I had a few guilders in my pocket (this was pre-Euro), and after walking around for a bit, I only had one option. Tired, hungry, and not wanting to exchange any more currency, I walked up to the Burger King counter, ordered a Whopper and fries, and said, “Could I please have an empty cup?” There I sat, drinking warm Champagne out of a wax-lined paper cup while chowing down on airport fast food, celebrating the New Year. I found myself lamenting a long-distance relationship that I didn’t know was going to end in a month.
TAKEAWAY: Get over it. For years, Champagne to me was associated with sadness, the last leg of a carefree holiday vacation, eight hours before returning home to Memphis, school, and having to find a job. I have since built many more happy memories on sparkling wine from many different appellations (but somehow the darker moments of that trip never impacted my love of pommes frites and mayonnaise).

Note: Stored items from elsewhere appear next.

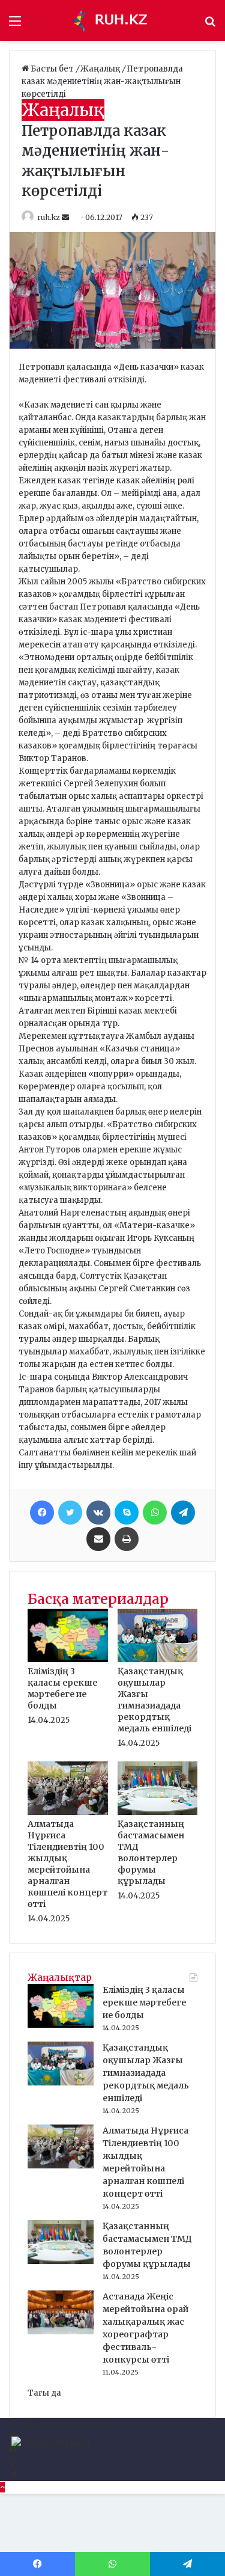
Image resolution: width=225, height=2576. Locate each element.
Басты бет (52, 69)
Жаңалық (101, 69)
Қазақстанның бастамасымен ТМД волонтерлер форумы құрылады (151, 1852)
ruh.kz (48, 217)
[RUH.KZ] (113, 20)
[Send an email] (66, 217)
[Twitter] (70, 1513)
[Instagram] (12, 2462)
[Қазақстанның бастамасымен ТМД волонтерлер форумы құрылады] (158, 1812)
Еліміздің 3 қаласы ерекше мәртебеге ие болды (62, 1688)
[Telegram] (183, 1513)
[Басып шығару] (127, 1539)
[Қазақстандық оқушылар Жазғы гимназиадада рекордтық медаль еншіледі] (158, 1659)
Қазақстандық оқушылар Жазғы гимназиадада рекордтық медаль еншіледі (154, 1700)
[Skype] (127, 1513)
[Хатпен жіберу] (98, 1539)
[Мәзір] (15, 24)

Stage 4: Studying and Savoring the Wine
IDEAL VERSION: You do a careful swirl and sniff, hold the glass against a white background to evaluate the color, slurp a bit, and look at an indefinite point on the wall while contemplating what the weather was like when these grapes were grown.

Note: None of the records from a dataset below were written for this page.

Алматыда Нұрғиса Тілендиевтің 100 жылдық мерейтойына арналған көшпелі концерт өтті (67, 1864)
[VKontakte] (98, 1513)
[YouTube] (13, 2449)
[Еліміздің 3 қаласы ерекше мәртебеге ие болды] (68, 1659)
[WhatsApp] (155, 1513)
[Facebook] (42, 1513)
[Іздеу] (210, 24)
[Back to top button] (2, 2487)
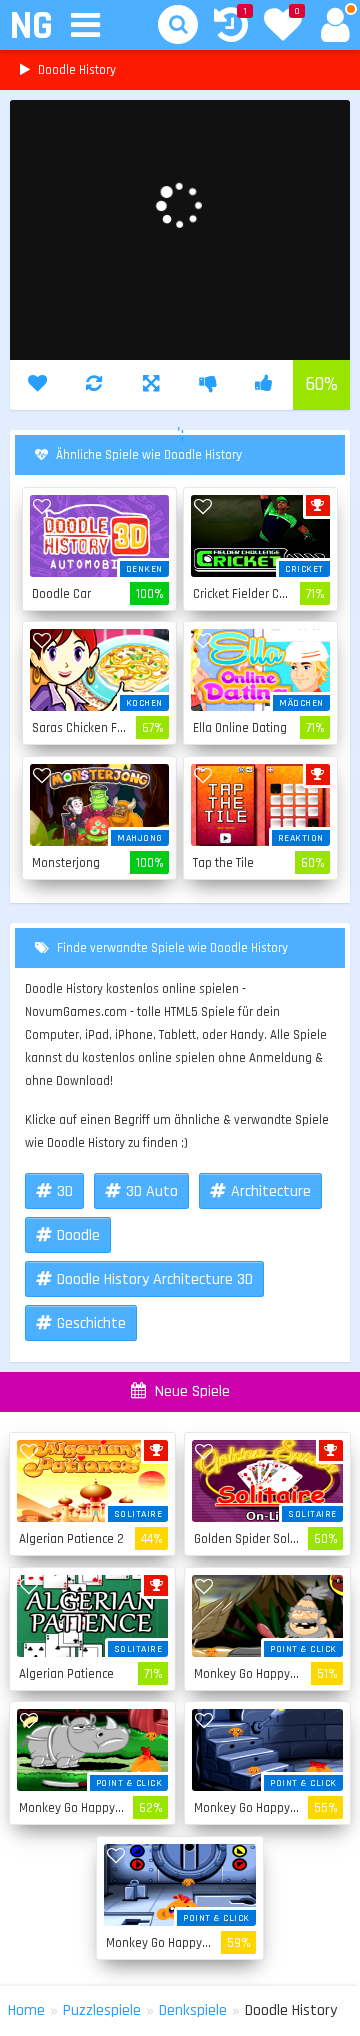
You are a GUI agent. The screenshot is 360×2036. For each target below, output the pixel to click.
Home (26, 2010)
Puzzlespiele (102, 2010)
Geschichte (91, 1323)
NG (30, 26)
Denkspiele (193, 2010)
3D (65, 1191)
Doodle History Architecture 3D (155, 1279)
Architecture (271, 1191)
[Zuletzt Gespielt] (231, 27)
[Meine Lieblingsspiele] (283, 27)
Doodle (78, 1235)
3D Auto (152, 1191)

REALITY: Early in my wine self-education, I would often open a bottle on Saturday afternoon with lunch, and would take notes on it. In fact, that’s how I started wine writing back in 2005. One sunny August day, I had been up for hours working in the yard. Mowing the grass, turning the compost pile, giving my beloved heirloom tomato plants a fresh bed of mulch and manure, etc. After the day’s chores were done, I planned on grilling a steak and enjoying a California Pinot Noir. I washed my arms and face, and decided that I might as well go ahead and eat since getting covered with smoke from the grill would make a shower pointless. Besides, I thought, I’m about to enjoy a hearty rural lunch in the spirit of French farmers. No need to get dressed up for the wine, I’m going to keep this rustic and authentic.

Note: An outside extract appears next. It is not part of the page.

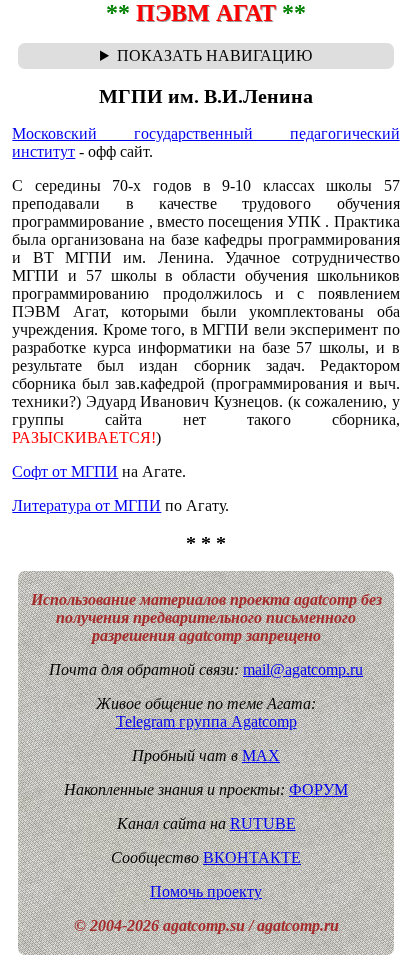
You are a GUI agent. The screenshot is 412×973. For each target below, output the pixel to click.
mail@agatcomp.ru (303, 669)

The ribeye was delicious, particularly with a big plate of Cherokee purple tomatoes that I’d been carefully nurturing for months. Sea salt, black pepper, and an appetite built up from an honest day’s work made everything taste great. The wine, on the other hand was completely neutral. It didn’t smell like anything, didn’t taste like anything… it might as well have been water. I was disappointed, but poured the rest into a decanter in case it would open up over time.
Two hot showers, a nap, and a fresh change of clothes later, I returned to the wine to see what it was like. Then I discovered that it was corked worse than any wine I’d encountered before or since. It was so bad that the taint was detectable from an arm’s length away, and a proper sniff was stomach churning. Because I’d previously tasted it while surrounded by the aromas of compost, manure, gasoline, beef grease, charcoal smoke, and grass clippings, my nose had acclimated and could not detect the classic TCA spoilage.
TAKEAWAY: Let it go. There will be many moments in your life of wine appreciation that will not conform to the ideal of an ad in a prestigious magazine. Do not seize on the shame and embarrassment; know that many have gone before you and have had far more ridiculous things happen around a bottle of fermented grape juice.